#  Other Applications & Softwares  > PowerPoint Formatting & General >  >  Recording slide show ruins animation

## benishiryo

hi guys. never had to post a true blue powerpoint problem before. had questions on how to work with Excel-Powerpoint but never just powerpoint. 

so my goal here is to convert the powerpoint slideshow into a video. video will show:
1st text box
play a video file along with 2nd text box and 1st text box disappearing.

what i did in Powerpoint:
put in 1st textbox and text
put in 2nd textbox and text
record video via Insert tab -> Screen Recording
click on 1st textbox -> Animations Tab -> Fade
click on 2nd textbox -> Animations Tab -> Fade
click on 1st textbox -> Animations Tab -> Add Animation -> Disappear
click on video -> Animations Tab -> Play
click on Animations Tab -> Animation Pane. 
rearrange in the sequence of 1st textbox, 2nd textbox, video, disappearing of 1st textbox. 
select the video and disappearing of 1st textbox. make it Start with Previous
go to SlideShow tab -> Record Slide show. Uncheck Narrations. Start recording
click once to show 1st textbox. wait for a second. click once to show video and 2nd textbox with 1st textbox disappearing. click once to end it. 

but when you press F5 to start slideshow, textbox 1 never appears. 
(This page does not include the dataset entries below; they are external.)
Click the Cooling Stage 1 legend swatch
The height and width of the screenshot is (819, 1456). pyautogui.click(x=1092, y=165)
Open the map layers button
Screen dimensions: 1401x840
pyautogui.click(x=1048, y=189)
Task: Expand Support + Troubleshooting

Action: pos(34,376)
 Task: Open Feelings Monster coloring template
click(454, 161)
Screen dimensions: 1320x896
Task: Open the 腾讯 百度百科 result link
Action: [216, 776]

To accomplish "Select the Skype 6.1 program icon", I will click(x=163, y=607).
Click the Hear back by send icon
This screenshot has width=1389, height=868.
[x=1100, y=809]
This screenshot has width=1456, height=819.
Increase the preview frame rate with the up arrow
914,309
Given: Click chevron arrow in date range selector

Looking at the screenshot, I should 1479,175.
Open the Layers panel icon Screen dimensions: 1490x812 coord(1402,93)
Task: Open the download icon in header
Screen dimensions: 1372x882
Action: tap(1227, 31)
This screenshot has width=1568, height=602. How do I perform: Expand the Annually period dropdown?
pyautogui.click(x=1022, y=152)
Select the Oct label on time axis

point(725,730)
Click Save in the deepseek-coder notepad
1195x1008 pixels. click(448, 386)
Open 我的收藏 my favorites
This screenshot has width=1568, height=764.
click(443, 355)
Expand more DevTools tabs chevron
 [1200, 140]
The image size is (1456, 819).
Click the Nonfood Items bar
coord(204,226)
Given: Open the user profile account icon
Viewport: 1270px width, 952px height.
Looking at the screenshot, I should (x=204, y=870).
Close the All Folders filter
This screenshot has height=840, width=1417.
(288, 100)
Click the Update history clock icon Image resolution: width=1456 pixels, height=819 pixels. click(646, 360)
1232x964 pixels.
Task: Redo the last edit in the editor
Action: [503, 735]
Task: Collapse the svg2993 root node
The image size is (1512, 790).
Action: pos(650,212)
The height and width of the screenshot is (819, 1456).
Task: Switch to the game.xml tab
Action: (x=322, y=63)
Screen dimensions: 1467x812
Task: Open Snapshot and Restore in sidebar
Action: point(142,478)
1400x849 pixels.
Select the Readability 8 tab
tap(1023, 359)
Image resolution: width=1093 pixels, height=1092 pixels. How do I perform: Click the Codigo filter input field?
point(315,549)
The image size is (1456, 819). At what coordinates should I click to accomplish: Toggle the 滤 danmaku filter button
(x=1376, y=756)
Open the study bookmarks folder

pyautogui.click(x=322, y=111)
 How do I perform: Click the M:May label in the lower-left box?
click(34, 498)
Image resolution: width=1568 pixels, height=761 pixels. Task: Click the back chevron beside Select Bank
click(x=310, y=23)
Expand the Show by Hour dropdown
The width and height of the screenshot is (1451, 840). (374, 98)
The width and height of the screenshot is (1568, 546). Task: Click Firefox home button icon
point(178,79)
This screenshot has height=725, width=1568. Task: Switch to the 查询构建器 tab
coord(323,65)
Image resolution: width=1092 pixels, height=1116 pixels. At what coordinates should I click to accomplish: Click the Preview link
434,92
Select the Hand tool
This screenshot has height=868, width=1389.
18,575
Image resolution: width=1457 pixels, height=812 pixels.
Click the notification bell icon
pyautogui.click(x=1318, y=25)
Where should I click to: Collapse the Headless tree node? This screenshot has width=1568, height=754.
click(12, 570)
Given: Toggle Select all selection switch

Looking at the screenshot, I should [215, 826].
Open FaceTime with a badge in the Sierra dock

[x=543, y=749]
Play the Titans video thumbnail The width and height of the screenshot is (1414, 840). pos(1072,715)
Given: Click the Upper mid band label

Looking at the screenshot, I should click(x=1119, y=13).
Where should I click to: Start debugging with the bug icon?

ps: seems like i can't upload a powerpoint file. I thought i used to be able to. will upload it in onedrive:
https://1drv.ms/p/s!AmD32kb0vKzEgQ6VIEz0ac6w0yO2

----------


## sandy666

Maybe alternatively Steps Recorder?  :Cool:

----------


## benishiryo

thanks, sandy. but Steps Recorder is only for screenshots no? i used it before and googled again to ensure that i got it right.

----------


## sandy666

so try FastStone Capture, many things, movies included  :Smilie:

----------


## benishiryo

Thanks again, Sandy. i am aware of 3rd party programs which can do screen recording, but i wanted to resolve this powerpoint problem though.  :Smilie:

----------


## sandy666

No problem
good luck  :Wink:

----------